Is er plek voor de dood?

De eerste keer dat ik met de dood te maken had was het sterven van mijn oma. Ik was 12 en zij 87. Het was wat onwerkelijk om in een witmarmeren aula van een crematorium in stilte afscheid te nemen. Ik zag vooral aan mijn vader wat dood kon betekenen.

De tweede keer was ik 16 en ging het om een meisje op school waar ik een aantal vakken mee volgde. Een vrachtauto had haar niet gezien op haar scooter. Ook ik had een brommertje. In een overvolle zaal speelde een schoolgenoot piano en er klonken warme woorden. Ik kan de beelden zonder moeite oproepen.
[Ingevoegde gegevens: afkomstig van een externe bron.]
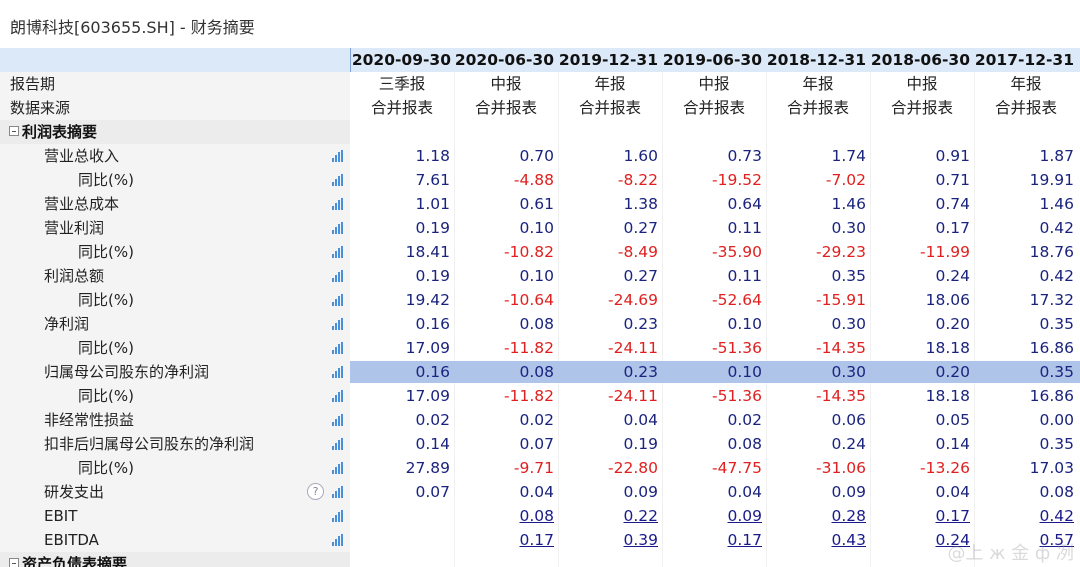 This screenshot has width=1080, height=567. What do you see at coordinates (74, 228) in the screenshot?
I see `row-label: 营业利润` at bounding box center [74, 228].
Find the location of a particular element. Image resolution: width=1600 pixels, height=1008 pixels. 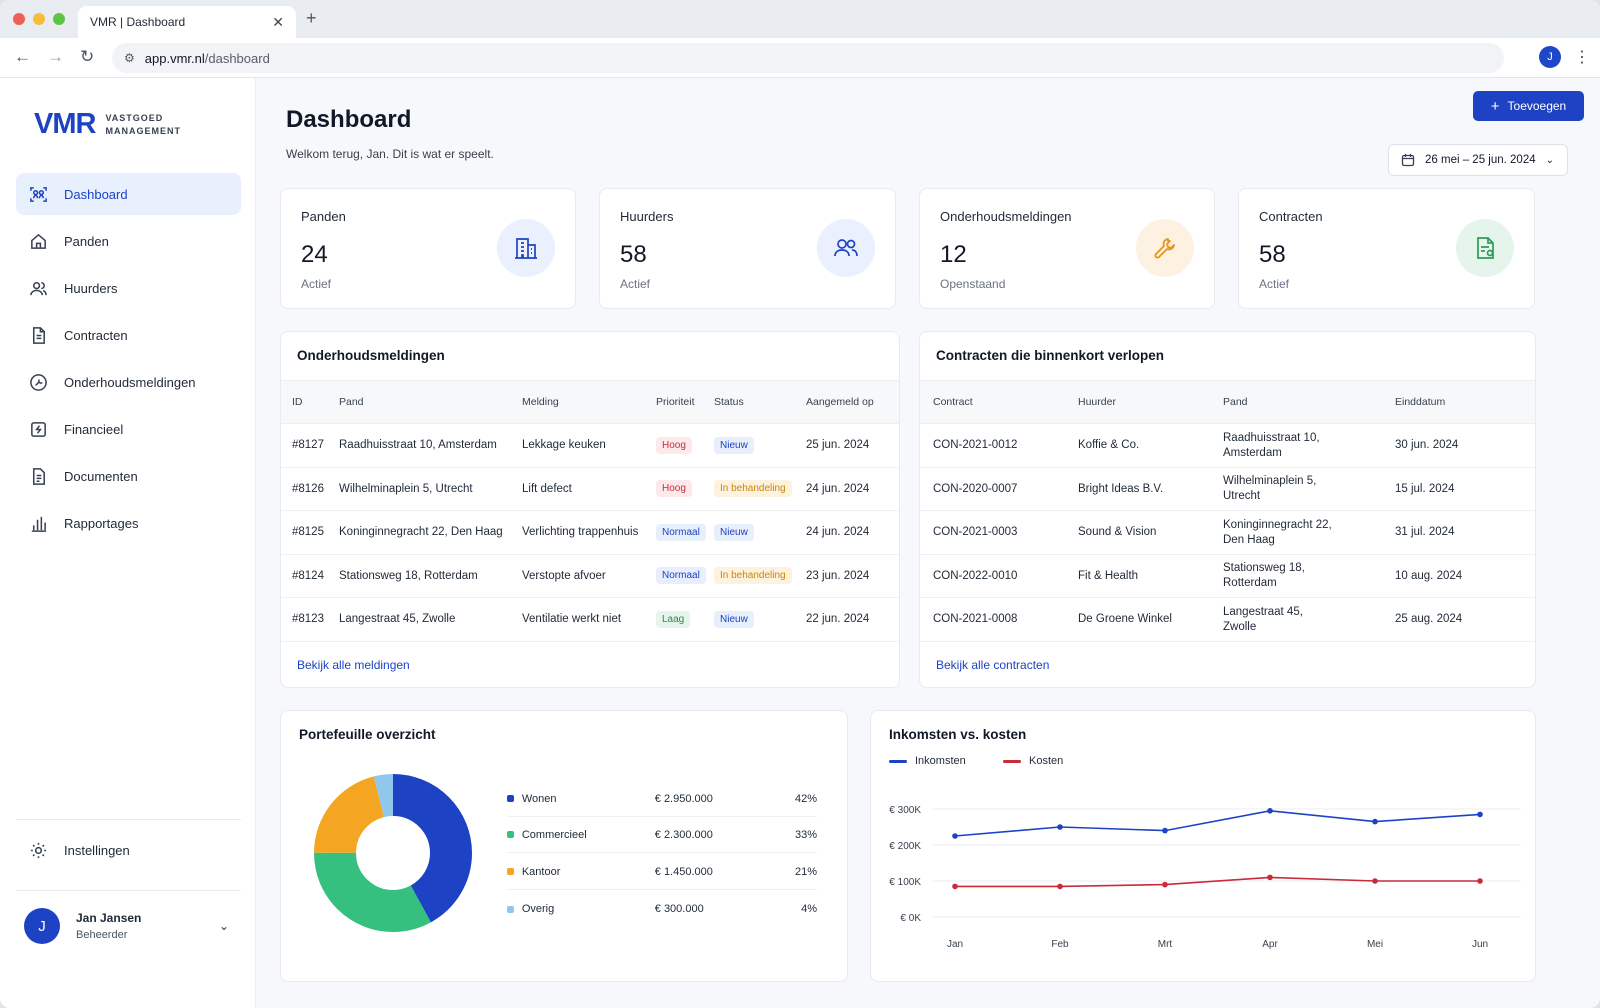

Daarna leek de dood een tijd mij deur voorbij te gaan en ik merkte dat het zomaar mogelijk zou kunnen zijn te doen alsof hij niet bestaat. Op tv, in sociale media of in de publieke ruimte kwam ik hem daarna niet tegen. In vroeger tijd was dat anders. Toen waren rouwenden aan kleding herkenbaar, werden ramen bedekt met lakens en waren andere rituelen gebruikelijk die een opening boden om de dood ter sprake te brengen. Zo was de dood zichtbaar en wie met hem te maken hadden. Die tijd is voorbij en ik merk dat taal vaak ontbreekt om over dood te spreken. Behalve in de kerk. Daar maken we plaats voor de dood. Rond Allerzielen, de laatste zondag van het kerkelijk jaar of tijdens lichtjesavonden.

Afgelopen zondag hebben wij in onze beide kerken de namen genoemd van de mensen uit onze gemeenschap die het afgelopen jaar zijn overleden. Nabestaanden worden daarvoor in het bijzonder uitgenodigd. Ik merk hoe deze dienst ruimte biedt om niet alleen bij dit verdriet stil te staan, maar ook bij gemis van langer geleden, dat er nergens anders meer welkom is. "Ben je daar nu nog niet overheen?" Soms is verdriet jaren geleden bij gebrek aan aandacht of omdat het nergens welkom was, bevroren geraakt en kan het alleen ontdooien met warme woorden in een omgeving waar ze weg weten met rouw. Laat de kerk zo'n plek zijn. Daar kan het misschien, al is het maar een beetje, wegsmelten. En lukt dat niet, dan mag het schuilen in muziek, een gebed, kaarslicht of in een woord. Tot het, misschien een keer, lente wordt.